Enrich data

In this phase we will add value to the data we have previously collected by semantically enriching it.

Objectives:

After you complete this tutorial you will have learned the following:

  1. How to add NI’s to your entity metadata

  2. How to add rdf:types to your entities

  3. How to add namespaces to your entities

Prerequisites

Before starting on this tutorial we suggest you complete the Collect data tutorial as we will use that data in this tutorial.



Add semantic value

In this step we will add semantic value to our data.

The Hubspot Data

In order to semantically enrich your HubSpot company data, follow the steps below.

  1. Navigate to Pipes

  2. Click on New pipe

  3. Paste and save the DTL configuration below

  4. Press Start to ensure your pipe runs

  5. Press refresh to see number of entities processed (should be 10).

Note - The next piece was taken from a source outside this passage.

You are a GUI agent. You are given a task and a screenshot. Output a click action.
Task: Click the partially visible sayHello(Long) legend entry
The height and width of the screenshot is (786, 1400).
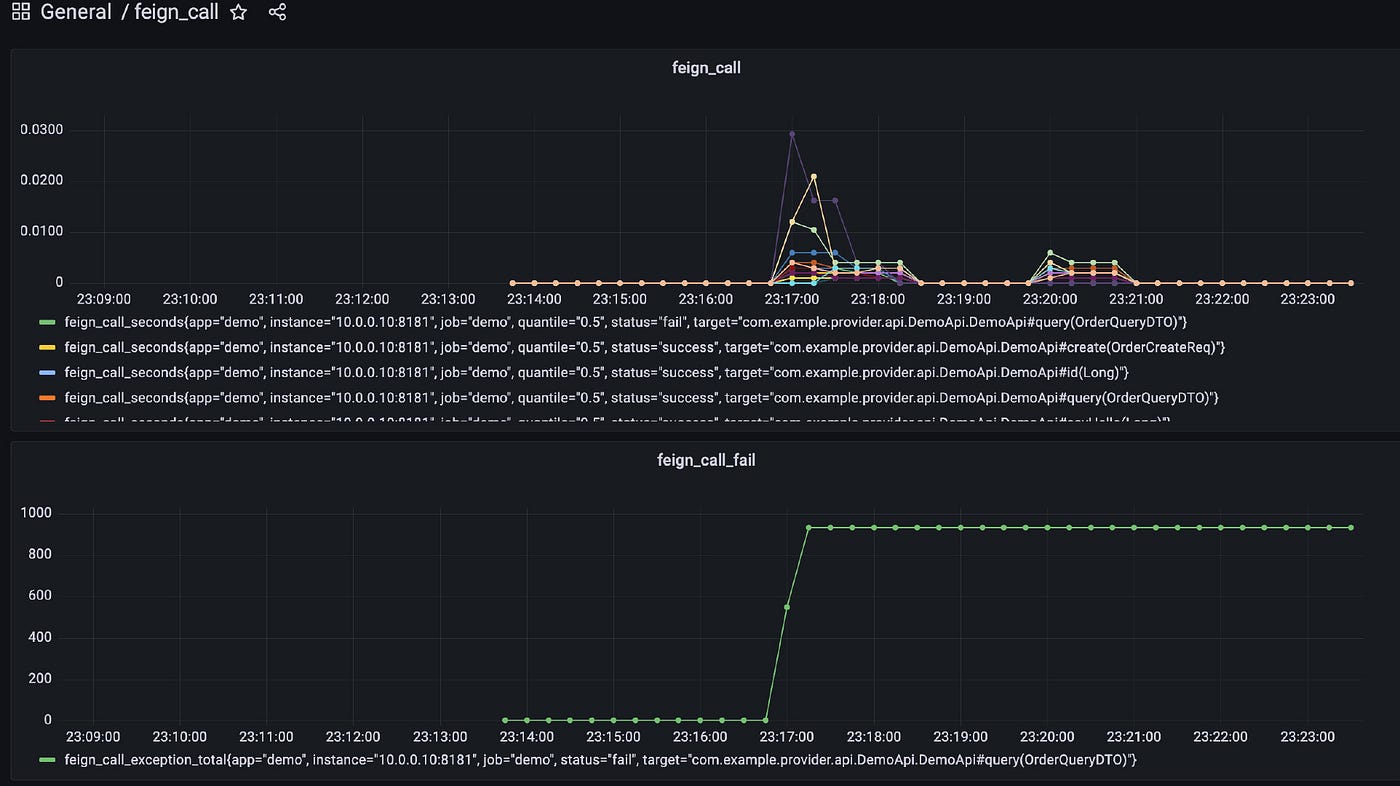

You can also see them in the pipe’s output page.

{
  "_id": "hubspot-company-enrich",
  "type": "pipe",
  "source": {
    "type": "dataset",
    "dataset": "hubspot-company-collect"
  },
  "transform": {
    "type": "dtl",
    "rules": {
      "default": [
        ["copy", "*"],
        ["merge-union",
          ["apply", "contact-ni", "_S.associations.contacts.results"]
        ],
        ["add", "rdf:type",
          ["ni", "hubspot:company"]
        ]
      ],
      "contact-ni": [
        ["add",
          ["concat", "_S.type", "-ni"],
          ["ni", "hubspot-contact", "_S.id"]
        ]
      ]
    }
  },
  "add_namespaces": true,
  "namespaces": {
    "identity": "hubspot-company",
    "property": "hubspot-company"
  }
}

The companies in the pipe’s output should now have two new properties consisting of NIs to the respective company’s contacts, one property for each type of contact association, like the following example for hubspot-company:5633255395.

"hubspot-company:company_to_contact-ni": [
  "~:hubspot-contact:5751",
  "~:hubspot-contact:5803",
  "~:hubspot-contact:6151"
],
"hubspot-company:company_to_contact_unlabeled-ni": [
  "~:hubspot-contact:5751",
  "~:hubspot-contact:5803",
  "~:hubspot-contact:6151"
]

The Enhetsregisteret Data

For the Enhetsregisteret data we will only add namespaces and the rdf:type property.

Follow the steps below to create the Enrich pipe for the Enhetsregisteret data.

  1. Navigate to Pipes

  2. Click on New pipe

  3. Paste and save the DTL configuration below

  4. Press Start to ensure your pipe runs

  5. Press refresh to see number of entities processed (should be 10). You can also see them in the pipe’s output page.

{
  "_id": "enhetsregisteret-company-enrich",
  "type": "pipe",
  "source": {
    "type": "dataset",
    "dataset": "enhetsregisteret-company-collect"
  },
  "transform": {
    "type": "dtl",
    "rules": {
      "default": [
        ["copy", "*"],
        ["add", "rdf:type",
          ["ni", "enhetsregisteret:company"]
        ]
      ]
    }
  },
  "add_namespaces": true,
  "namespaces": {
    "identity": "enhetsregisteret-company",
    "property": "enhetsregisteret-company"
  }
}

On the output entities you should now see namespaces on every property and the new rdf:type property.